(Page and screen pointing data)
= = =

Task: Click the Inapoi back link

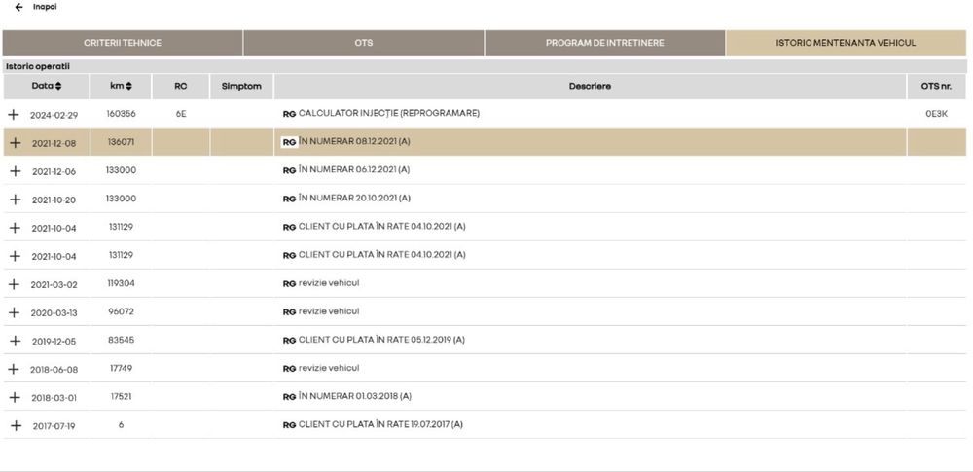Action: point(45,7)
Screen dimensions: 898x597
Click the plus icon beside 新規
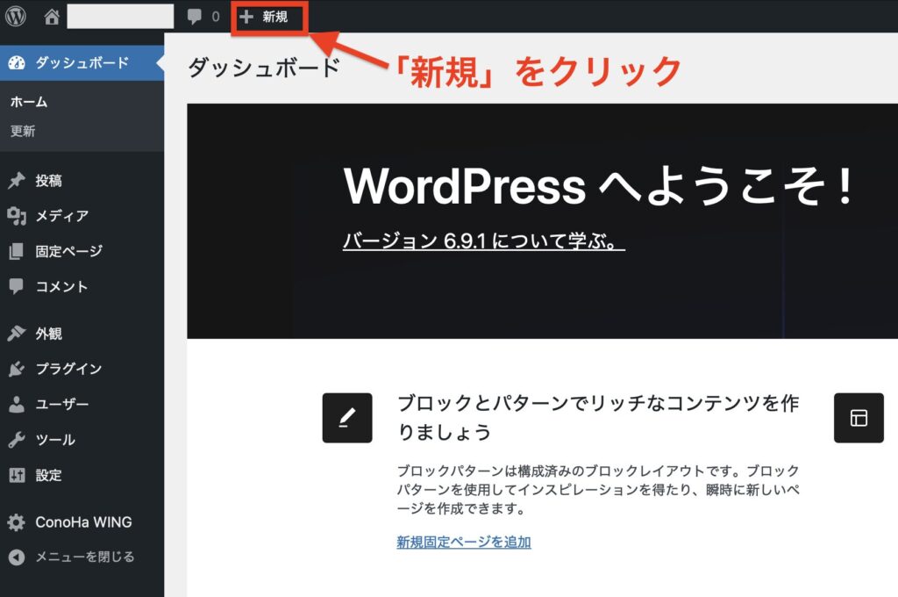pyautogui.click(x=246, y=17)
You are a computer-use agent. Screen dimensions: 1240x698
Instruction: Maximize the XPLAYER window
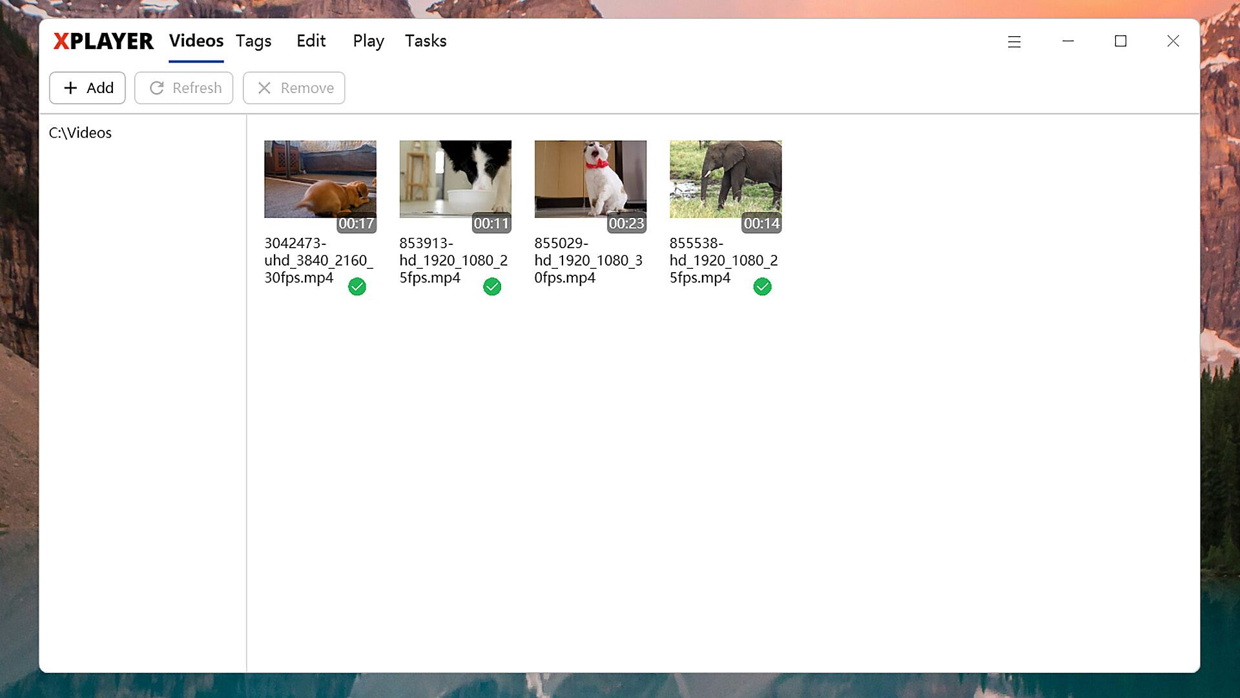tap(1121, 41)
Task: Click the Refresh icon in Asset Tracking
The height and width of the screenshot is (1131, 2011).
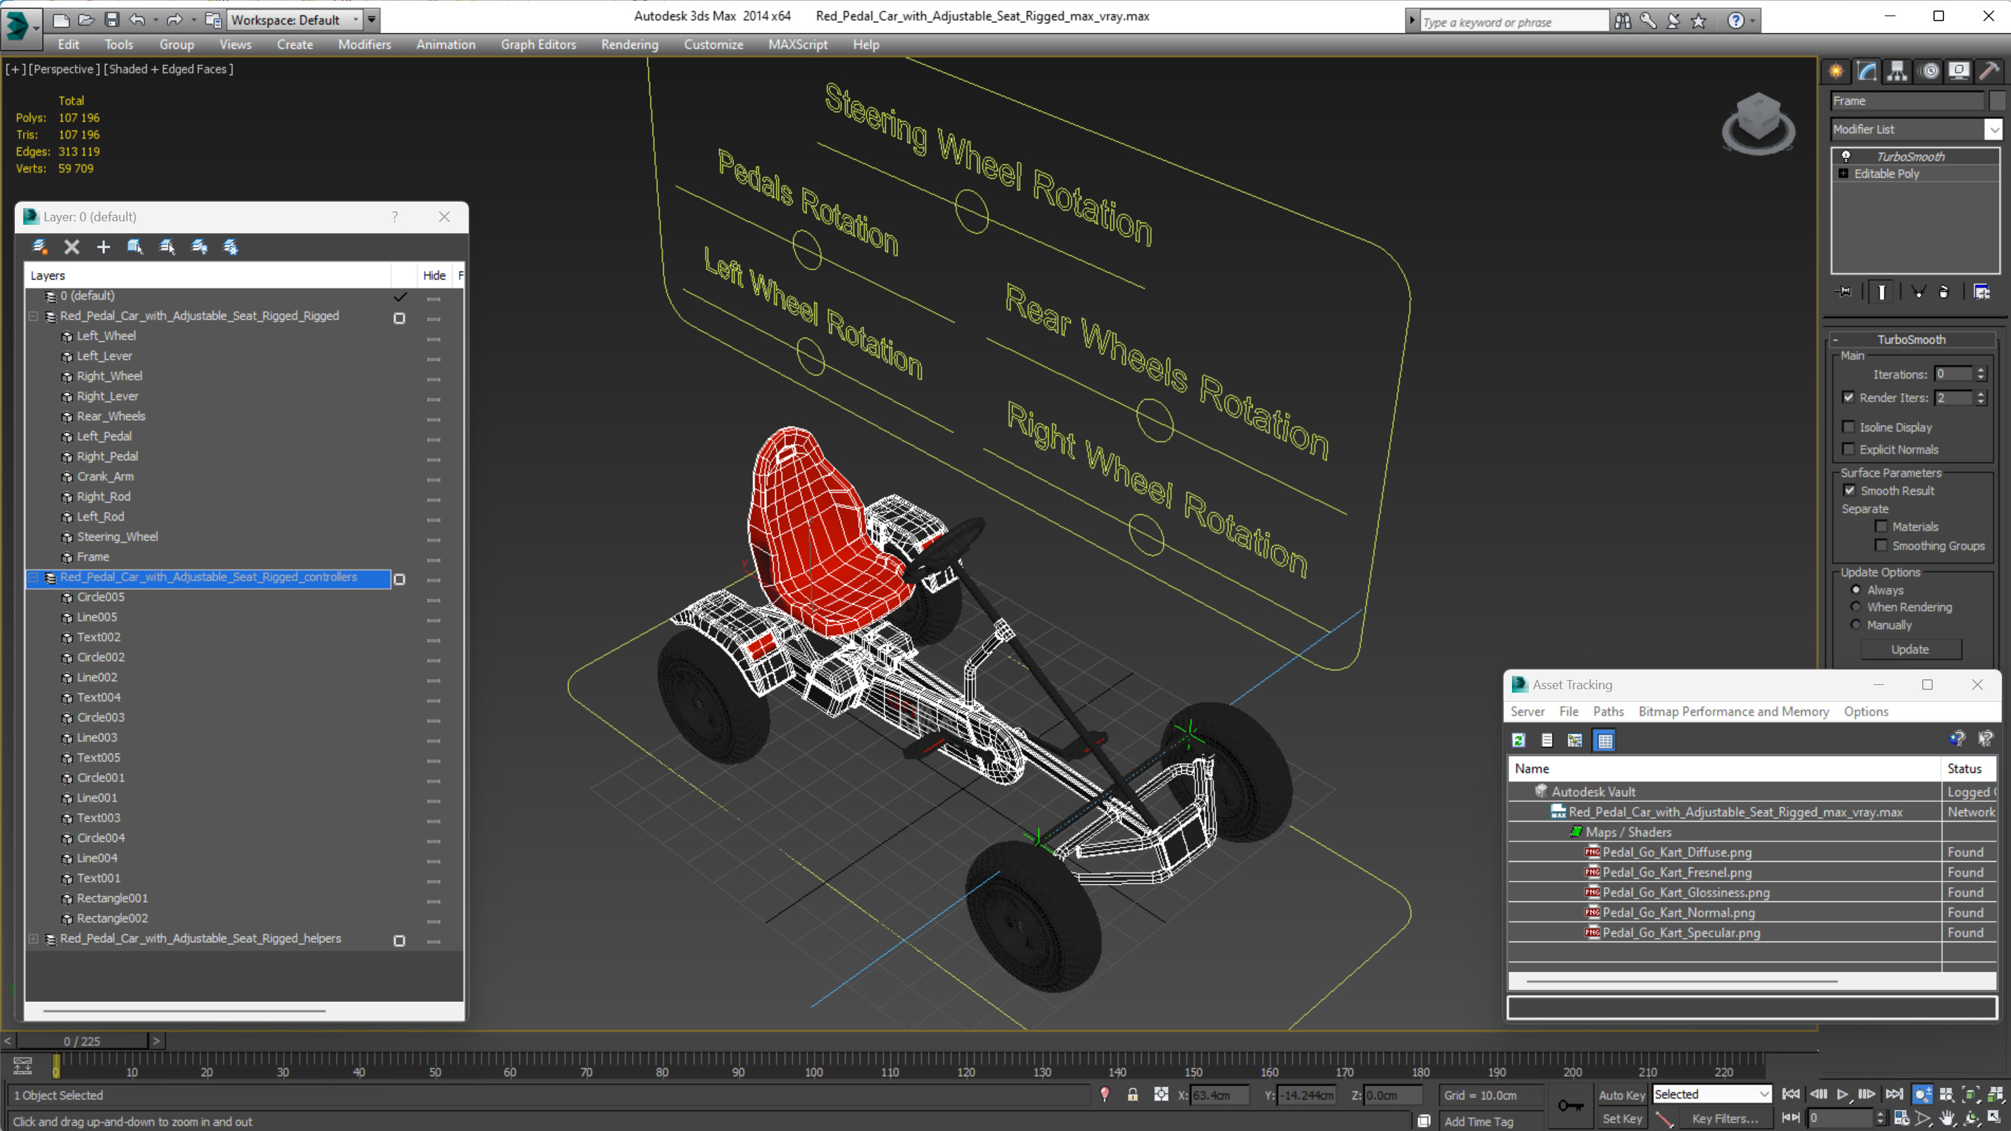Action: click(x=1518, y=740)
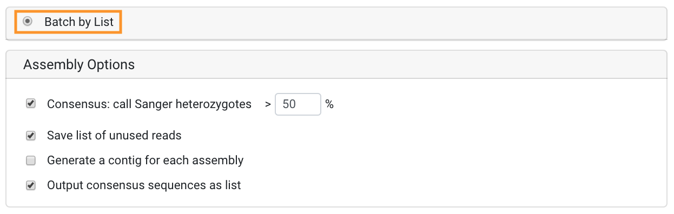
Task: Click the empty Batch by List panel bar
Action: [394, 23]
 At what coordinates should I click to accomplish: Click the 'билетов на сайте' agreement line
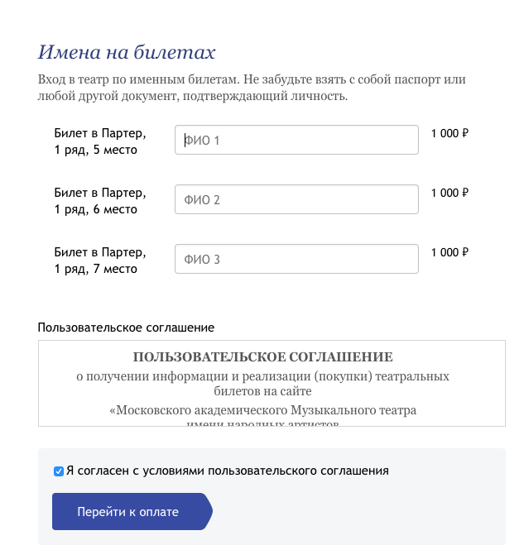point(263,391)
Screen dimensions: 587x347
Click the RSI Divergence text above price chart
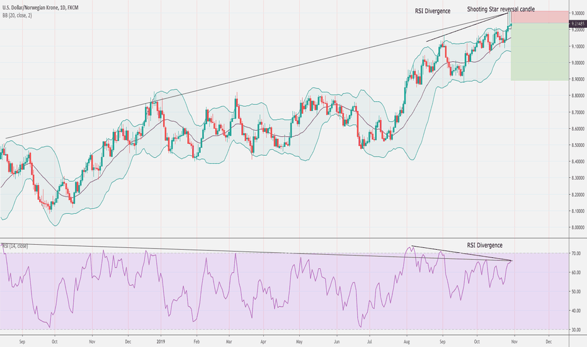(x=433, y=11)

= = =

- EXERCISE OBJECTIVE -
Count how many lines of the data above contain the word "Task". Reply with the number alone.

- ANSWER TO THIS PROBLEM -
3